Tuesday 12 April 2022

Money Tokens - Part 2 of 3

As Marx says, in Theories of Surplus Value, therefore, every commodity is money. Every commodity represents a given quantity of social-labour-time, and so has a claim on an equal amount of social labour. The price of every commodity, can also be given in terms of a quantity of some other commodity, for this very reason. So, in the example above, a metre of cloth can be given a price of 1.15 litres of wine. What Marx then demonstrates is that some commodities tend to be more frequently traded, and the social values of these commodities, i.e. the labour-time required for their production tends to be better known, also.
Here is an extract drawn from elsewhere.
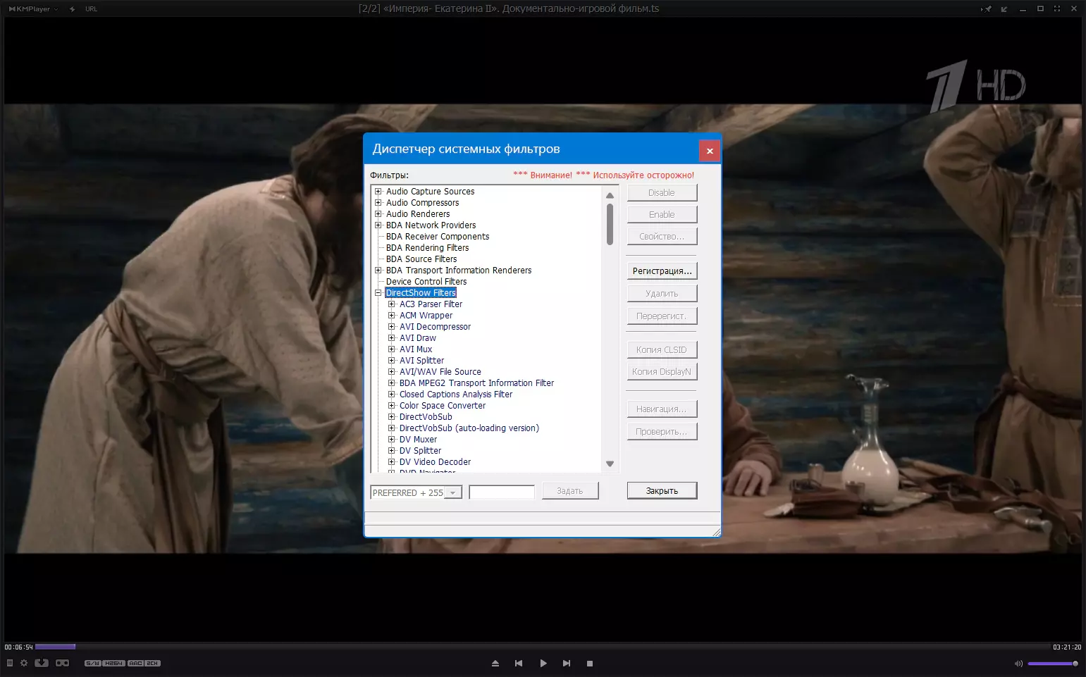Collapse the DirectShow Filters tree node
This screenshot has height=677, width=1086.
tap(378, 293)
As Engels puts it,

“But how, in this barter on the basis of the quantity of labour, was the latter to be calculated, even if only indirectly and relatively, for products requiring a longer labour, interrupted at regular intervals, and uncertain in yield — grain or cattle, for example? And among people, to boot, who could not calculate? Obviously, only by means of a lengthy process of zigzag approximation, often feeling the way here and there in the dark, and, as is usual, learning only through mistakes. But each one's necessity for covering his own outlay on the whole always helped to return to the right direction; and the small number of kinds of articles in circulation, as well as the often century-long stable nature of their production, facilitated the attaining of this goal. And that it by no means took so long for the relative amount of value of these products to be fixed fairly closely is already proved by the fact that cattle, the commodity for which this appears to be most difficult because of the long time of production of the individual head, became the first rather generally accepted money commodity. To accomplish this, the value of cattle, its exchange ratio to a large number of other commodities, must already have attained a relatively unusual stabilization, acknowledged without contradiction in the territories of many tribes. And the people of that time were certainly clever enough — both the cattlebreeders and their customers — not to give away the labour-time expended by them without an equivalent in barter.”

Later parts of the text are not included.